* Problem to solve
Print every one of the following items word for word, without any changes.

=== Data for processing ===

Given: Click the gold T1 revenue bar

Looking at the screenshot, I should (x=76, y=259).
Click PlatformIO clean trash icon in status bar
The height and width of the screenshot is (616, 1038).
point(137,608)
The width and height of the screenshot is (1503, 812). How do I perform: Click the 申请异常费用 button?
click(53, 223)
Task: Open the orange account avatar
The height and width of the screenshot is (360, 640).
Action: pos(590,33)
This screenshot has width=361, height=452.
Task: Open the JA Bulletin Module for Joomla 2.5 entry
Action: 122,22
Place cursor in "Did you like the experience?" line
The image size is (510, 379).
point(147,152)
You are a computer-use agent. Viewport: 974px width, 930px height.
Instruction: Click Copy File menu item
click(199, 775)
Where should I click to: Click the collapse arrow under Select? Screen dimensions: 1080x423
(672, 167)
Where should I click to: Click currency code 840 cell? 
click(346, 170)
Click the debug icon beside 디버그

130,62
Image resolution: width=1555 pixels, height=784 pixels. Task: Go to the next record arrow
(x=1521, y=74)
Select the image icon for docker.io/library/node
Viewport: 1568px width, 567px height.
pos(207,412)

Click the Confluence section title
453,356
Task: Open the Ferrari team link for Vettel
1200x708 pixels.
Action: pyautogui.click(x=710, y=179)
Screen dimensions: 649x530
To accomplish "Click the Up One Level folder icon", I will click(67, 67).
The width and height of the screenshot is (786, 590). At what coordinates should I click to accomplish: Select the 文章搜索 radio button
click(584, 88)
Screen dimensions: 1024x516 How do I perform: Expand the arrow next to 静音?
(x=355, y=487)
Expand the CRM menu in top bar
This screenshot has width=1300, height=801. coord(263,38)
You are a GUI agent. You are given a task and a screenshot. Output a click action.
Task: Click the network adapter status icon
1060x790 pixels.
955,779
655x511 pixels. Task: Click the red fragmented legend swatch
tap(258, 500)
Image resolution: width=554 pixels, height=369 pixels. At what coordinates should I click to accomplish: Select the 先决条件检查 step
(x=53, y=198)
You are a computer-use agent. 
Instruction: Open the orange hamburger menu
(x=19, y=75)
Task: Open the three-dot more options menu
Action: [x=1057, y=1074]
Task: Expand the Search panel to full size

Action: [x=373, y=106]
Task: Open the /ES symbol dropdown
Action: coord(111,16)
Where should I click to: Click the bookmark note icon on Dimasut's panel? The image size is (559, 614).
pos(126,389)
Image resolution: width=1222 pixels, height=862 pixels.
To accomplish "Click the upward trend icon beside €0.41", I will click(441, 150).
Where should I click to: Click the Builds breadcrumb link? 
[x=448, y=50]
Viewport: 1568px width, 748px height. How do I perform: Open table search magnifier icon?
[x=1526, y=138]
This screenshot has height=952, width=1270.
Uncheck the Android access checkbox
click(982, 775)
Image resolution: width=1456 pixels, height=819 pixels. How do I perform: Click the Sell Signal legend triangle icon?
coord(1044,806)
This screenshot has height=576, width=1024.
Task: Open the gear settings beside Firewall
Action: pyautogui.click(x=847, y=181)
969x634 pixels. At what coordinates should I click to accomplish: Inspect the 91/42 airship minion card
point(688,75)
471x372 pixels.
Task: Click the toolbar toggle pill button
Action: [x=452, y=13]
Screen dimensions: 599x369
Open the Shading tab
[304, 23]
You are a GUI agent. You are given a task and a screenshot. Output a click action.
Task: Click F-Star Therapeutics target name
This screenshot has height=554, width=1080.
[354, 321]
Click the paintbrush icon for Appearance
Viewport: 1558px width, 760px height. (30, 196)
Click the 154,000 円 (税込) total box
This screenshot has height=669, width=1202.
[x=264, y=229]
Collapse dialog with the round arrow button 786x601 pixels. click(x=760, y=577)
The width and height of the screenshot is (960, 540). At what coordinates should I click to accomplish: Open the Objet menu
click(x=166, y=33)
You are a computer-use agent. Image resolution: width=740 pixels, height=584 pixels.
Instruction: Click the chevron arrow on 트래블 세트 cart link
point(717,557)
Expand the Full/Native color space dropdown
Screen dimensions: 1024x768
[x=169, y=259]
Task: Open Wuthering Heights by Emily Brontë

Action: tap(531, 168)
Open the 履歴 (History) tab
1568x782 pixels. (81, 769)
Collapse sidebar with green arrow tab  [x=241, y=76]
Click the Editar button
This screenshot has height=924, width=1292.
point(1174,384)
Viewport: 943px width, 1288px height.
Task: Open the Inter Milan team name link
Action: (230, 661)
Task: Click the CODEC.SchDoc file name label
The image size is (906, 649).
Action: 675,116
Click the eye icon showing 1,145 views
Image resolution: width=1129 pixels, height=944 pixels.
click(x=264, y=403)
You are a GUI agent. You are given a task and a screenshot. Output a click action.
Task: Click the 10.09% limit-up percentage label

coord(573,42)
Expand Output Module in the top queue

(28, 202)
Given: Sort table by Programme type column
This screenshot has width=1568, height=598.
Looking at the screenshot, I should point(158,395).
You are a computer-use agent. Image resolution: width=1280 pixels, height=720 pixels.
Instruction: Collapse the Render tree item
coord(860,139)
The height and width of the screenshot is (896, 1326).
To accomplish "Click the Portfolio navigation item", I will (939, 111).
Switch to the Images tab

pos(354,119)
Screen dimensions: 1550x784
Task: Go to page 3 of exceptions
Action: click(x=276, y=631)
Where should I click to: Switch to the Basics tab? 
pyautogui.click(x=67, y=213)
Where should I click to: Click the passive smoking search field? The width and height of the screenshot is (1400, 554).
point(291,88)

===

* Written solution
Given: Click the gold T1 revenue bar

Looking at the screenshot, I should (x=76, y=259).
Click PlatformIO clean trash icon in status bar
The height and width of the screenshot is (616, 1038).
point(137,608)
The width and height of the screenshot is (1503, 812). How do I perform: Click the 申请异常费用 button?
click(53, 223)
Task: Open the orange account avatar
The height and width of the screenshot is (360, 640).
Action: pos(590,33)
This screenshot has width=361, height=452.
Task: Open the JA Bulletin Module for Joomla 2.5 entry
Action: 122,22
Place cursor in "Did you like the experience?" line
The image size is (510, 379).
point(147,152)
You are a computer-use agent. Viewport: 974px width, 930px height.
Instruction: Click Copy File menu item
click(199, 775)
Where should I click to: Click the collapse arrow under Select? Screen dimensions: 1080x423
(672, 167)
Where should I click to: Click currency code 840 cell? 
click(346, 170)
Click the debug icon beside 디버그

130,62
Image resolution: width=1555 pixels, height=784 pixels. Task: Go to the next record arrow
(x=1521, y=74)
Select the image icon for docker.io/library/node
Viewport: 1568px width, 567px height.
pos(207,412)

Click the Confluence section title
453,356
Task: Open the Ferrari team link for Vettel
1200x708 pixels.
Action: pyautogui.click(x=710, y=179)
Screen dimensions: 649x530
To accomplish "Click the Up One Level folder icon", I will click(67, 67).
The width and height of the screenshot is (786, 590). At what coordinates should I click to accomplish: Select the 文章搜索 radio button
click(584, 88)
Screen dimensions: 1024x516 How do I perform: Expand the arrow next to 静音?
(x=355, y=487)
Expand the CRM menu in top bar
This screenshot has width=1300, height=801. coord(263,38)
You are a GUI agent. You are given a task and a screenshot. Output a click action.
Task: Click the network adapter status icon
1060x790 pixels.
955,779
655x511 pixels. Task: Click the red fragmented legend swatch
tap(258, 500)
Image resolution: width=554 pixels, height=369 pixels. At what coordinates should I click to accomplish: Select the 先决条件检查 step
(x=53, y=198)
You are a computer-use agent. 
Instruction: Open the orange hamburger menu
(x=19, y=75)
Task: Open the three-dot more options menu
Action: [x=1057, y=1074]
Task: Expand the Search panel to full size

Action: [x=373, y=106]
Task: Open the /ES symbol dropdown
Action: coord(111,16)
Where should I click to: Click the bookmark note icon on Dimasut's panel? The image size is (559, 614).
pos(126,389)
Image resolution: width=1222 pixels, height=862 pixels.
To accomplish "Click the upward trend icon beside €0.41", I will click(441, 150).
Where should I click to: Click the Builds breadcrumb link? 
[x=448, y=50]
Viewport: 1568px width, 748px height. How do I perform: Open table search magnifier icon?
[x=1526, y=138]
This screenshot has height=952, width=1270.
Uncheck the Android access checkbox
click(982, 775)
Image resolution: width=1456 pixels, height=819 pixels. How do I perform: Click the Sell Signal legend triangle icon?
coord(1044,806)
This screenshot has height=576, width=1024.
Task: Open the gear settings beside Firewall
Action: pyautogui.click(x=847, y=181)
969x634 pixels. At what coordinates should I click to accomplish: Inspect the 91/42 airship minion card
point(688,75)
471x372 pixels.
Task: Click the toolbar toggle pill button
Action: [x=452, y=13]
Screen dimensions: 599x369
Open the Shading tab
[304, 23]
You are a GUI agent. You are given a task and a screenshot. Output a click action.
Task: Click F-Star Therapeutics target name
This screenshot has height=554, width=1080.
[354, 321]
Click the paintbrush icon for Appearance
Viewport: 1558px width, 760px height. (30, 196)
Click the 154,000 円 (税込) total box
This screenshot has height=669, width=1202.
[x=264, y=229]
Collapse dialog with the round arrow button 786x601 pixels. click(x=760, y=577)
The width and height of the screenshot is (960, 540). At what coordinates should I click to accomplish: Open the Objet menu
click(x=166, y=33)
You are a computer-use agent. Image resolution: width=740 pixels, height=584 pixels.
Instruction: Click the chevron arrow on 트래블 세트 cart link
point(717,557)
Expand the Full/Native color space dropdown
Screen dimensions: 1024x768
[x=169, y=259]
Task: Open Wuthering Heights by Emily Brontë

Action: tap(531, 168)
Open the 履歴 (History) tab
1568x782 pixels. (81, 769)
Collapse sidebar with green arrow tab  [x=241, y=76]
Click the Editar button
This screenshot has height=924, width=1292.
point(1174,384)
Viewport: 943px width, 1288px height.
Task: Open the Inter Milan team name link
Action: (230, 661)
Task: Click the CODEC.SchDoc file name label
The image size is (906, 649).
Action: 675,116
Click the eye icon showing 1,145 views
Image resolution: width=1129 pixels, height=944 pixels.
click(x=264, y=403)
You are a GUI agent. You are given a task and a screenshot. Output a click action.
Task: Click the 10.09% limit-up percentage label

coord(573,42)
Expand Output Module in the top queue

(28, 202)
Given: Sort table by Programme type column
This screenshot has width=1568, height=598.
Looking at the screenshot, I should point(158,395).
You are a computer-use agent. Image resolution: width=1280 pixels, height=720 pixels.
Instruction: Collapse the Render tree item
coord(860,139)
The height and width of the screenshot is (896, 1326).
To accomplish "Click the Portfolio navigation item", I will (939, 111).
Switch to the Images tab

pos(354,119)
Screen dimensions: 1550x784
Task: Go to page 3 of exceptions
Action: click(x=276, y=631)
Where should I click to: Switch to the Basics tab? 
pyautogui.click(x=67, y=213)
Where should I click to: Click the passive smoking search field? The width and height of the screenshot is (1400, 554).
point(291,88)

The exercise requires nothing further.